Twitter and Google announce plans to censor

    Last month, Internet users and companies rallied together to defeat the Stop Online Piracy Act and the Protect IP Act, two proposed U.S. bills that sought to give media corporations the tools to combat illegal file-sharing but would have potentially had chilling effects on free speech. It was an innovative protest waged almost exclusively online, and American Internet users rightfully celebrated the despised bills’ demises. However, two of the very same companies which pushed hard to maintain a free and open Internet in the U.S. gave indications that they would not do the same for users in the rest of the world.

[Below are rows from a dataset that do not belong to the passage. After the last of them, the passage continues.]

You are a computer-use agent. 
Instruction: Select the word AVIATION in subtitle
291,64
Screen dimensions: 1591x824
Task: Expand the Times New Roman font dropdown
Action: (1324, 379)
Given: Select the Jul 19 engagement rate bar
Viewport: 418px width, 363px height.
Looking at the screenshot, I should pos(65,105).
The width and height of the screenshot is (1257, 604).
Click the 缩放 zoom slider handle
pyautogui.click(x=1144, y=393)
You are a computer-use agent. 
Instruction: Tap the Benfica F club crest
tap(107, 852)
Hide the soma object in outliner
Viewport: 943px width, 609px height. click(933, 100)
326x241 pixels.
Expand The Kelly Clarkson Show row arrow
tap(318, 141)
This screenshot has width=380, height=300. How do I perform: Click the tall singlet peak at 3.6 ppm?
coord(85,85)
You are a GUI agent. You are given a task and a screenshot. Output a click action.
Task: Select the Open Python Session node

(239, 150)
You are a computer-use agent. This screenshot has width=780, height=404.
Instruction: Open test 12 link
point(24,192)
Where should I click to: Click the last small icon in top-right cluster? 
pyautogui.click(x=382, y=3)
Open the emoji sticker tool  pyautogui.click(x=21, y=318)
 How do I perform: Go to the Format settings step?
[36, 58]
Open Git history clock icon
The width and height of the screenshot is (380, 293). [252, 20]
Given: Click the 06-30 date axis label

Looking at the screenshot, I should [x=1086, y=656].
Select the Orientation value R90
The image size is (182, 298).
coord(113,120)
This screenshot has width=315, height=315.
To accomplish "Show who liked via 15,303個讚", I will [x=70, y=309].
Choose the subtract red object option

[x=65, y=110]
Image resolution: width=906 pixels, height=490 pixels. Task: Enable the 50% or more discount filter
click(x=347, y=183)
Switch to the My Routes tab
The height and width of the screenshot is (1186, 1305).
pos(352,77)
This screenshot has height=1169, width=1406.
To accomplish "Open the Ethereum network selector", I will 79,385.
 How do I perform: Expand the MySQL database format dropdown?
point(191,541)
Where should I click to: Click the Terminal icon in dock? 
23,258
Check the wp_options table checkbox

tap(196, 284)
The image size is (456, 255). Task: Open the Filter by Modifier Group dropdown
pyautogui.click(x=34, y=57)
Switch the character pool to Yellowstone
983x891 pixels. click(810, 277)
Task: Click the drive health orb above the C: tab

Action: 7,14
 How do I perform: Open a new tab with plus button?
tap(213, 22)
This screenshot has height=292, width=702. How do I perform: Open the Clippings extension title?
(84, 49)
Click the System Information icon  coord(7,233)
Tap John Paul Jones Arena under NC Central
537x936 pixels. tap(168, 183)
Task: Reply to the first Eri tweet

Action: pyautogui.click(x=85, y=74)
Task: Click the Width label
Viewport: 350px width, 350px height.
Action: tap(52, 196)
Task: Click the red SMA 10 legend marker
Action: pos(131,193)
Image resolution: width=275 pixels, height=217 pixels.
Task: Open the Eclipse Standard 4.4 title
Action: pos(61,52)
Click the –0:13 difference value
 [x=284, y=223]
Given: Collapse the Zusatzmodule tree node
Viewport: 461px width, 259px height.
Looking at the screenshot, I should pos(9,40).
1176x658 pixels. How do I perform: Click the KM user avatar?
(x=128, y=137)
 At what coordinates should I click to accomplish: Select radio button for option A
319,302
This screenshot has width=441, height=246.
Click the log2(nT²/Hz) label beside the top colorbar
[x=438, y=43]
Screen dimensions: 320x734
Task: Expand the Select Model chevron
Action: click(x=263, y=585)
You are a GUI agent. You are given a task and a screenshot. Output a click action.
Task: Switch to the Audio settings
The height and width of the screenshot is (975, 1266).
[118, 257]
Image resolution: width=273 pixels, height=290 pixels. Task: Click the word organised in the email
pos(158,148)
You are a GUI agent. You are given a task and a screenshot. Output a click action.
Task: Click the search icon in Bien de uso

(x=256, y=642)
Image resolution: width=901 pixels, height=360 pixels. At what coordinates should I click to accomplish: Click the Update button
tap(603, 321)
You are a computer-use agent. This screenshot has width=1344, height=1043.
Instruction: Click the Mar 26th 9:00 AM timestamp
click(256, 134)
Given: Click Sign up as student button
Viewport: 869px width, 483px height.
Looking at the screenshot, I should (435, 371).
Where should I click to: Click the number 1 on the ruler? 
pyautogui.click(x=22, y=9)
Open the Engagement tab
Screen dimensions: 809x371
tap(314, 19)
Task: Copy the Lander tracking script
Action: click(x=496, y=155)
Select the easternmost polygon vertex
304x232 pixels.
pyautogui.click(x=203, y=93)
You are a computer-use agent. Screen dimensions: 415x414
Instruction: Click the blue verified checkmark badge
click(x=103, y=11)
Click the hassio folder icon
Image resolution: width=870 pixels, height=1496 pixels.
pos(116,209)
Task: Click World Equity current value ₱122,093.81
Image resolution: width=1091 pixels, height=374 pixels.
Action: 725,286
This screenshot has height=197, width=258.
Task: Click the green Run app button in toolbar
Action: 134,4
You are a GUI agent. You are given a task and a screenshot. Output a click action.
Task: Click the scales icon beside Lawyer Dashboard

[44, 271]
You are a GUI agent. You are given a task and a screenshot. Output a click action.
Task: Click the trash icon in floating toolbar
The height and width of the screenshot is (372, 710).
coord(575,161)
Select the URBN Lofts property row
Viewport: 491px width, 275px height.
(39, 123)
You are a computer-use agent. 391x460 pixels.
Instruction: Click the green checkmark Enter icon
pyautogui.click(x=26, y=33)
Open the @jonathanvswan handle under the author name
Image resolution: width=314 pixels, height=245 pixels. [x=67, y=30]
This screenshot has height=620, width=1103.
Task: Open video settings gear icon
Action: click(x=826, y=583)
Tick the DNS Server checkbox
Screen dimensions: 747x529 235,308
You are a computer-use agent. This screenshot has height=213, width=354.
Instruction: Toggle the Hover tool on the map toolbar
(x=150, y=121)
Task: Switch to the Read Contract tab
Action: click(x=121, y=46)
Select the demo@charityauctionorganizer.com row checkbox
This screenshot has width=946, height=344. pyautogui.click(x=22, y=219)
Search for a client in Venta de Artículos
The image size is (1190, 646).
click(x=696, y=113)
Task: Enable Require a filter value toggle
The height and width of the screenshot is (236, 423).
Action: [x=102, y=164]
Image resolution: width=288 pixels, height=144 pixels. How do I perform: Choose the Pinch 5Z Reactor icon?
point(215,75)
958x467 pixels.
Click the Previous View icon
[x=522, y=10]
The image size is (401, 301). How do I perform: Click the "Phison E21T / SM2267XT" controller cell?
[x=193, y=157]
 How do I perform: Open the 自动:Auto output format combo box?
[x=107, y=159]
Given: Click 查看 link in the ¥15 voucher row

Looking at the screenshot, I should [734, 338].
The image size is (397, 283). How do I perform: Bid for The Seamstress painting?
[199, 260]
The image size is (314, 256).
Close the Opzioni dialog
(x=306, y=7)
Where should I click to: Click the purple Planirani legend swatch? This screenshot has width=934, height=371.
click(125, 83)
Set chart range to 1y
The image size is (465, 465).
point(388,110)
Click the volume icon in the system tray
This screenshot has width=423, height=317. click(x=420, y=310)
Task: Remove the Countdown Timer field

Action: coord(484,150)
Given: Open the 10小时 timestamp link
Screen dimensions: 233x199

    On January 26, Twitter noted on its blog that, as it expanded overseas into regions with more restrictive Internet policies than our own, it would be willing to censor tweets on a country-by-country basis when requested by legal authorities. This unfortunately-timed announcement, coming on the heels of the anniversary of the start of the Arab Spring protests in Egypt, for which Twitter received much credit for at the time and after, was widely panned. Twitter itself once proudly asserted, “Our position on freedom of expression carries with it a mandate to protect our users’ right to speak freely.”

    The example that Twitter provided in its post was mild enough—pro-Nazi content would be blocked only in countries where it is forbidden by law like France or Germany but would be displayed in other countries where it is not illegal—the announcement is clearly aimed at assuaging political concerns from wary governments in places like Saudi Arabia, Turkey and Thailand. Thailand, one of the more heavily censored countries in the world, even officially came out in support of Twitter’s plan, suggesting that the two might “collaborate” in the future.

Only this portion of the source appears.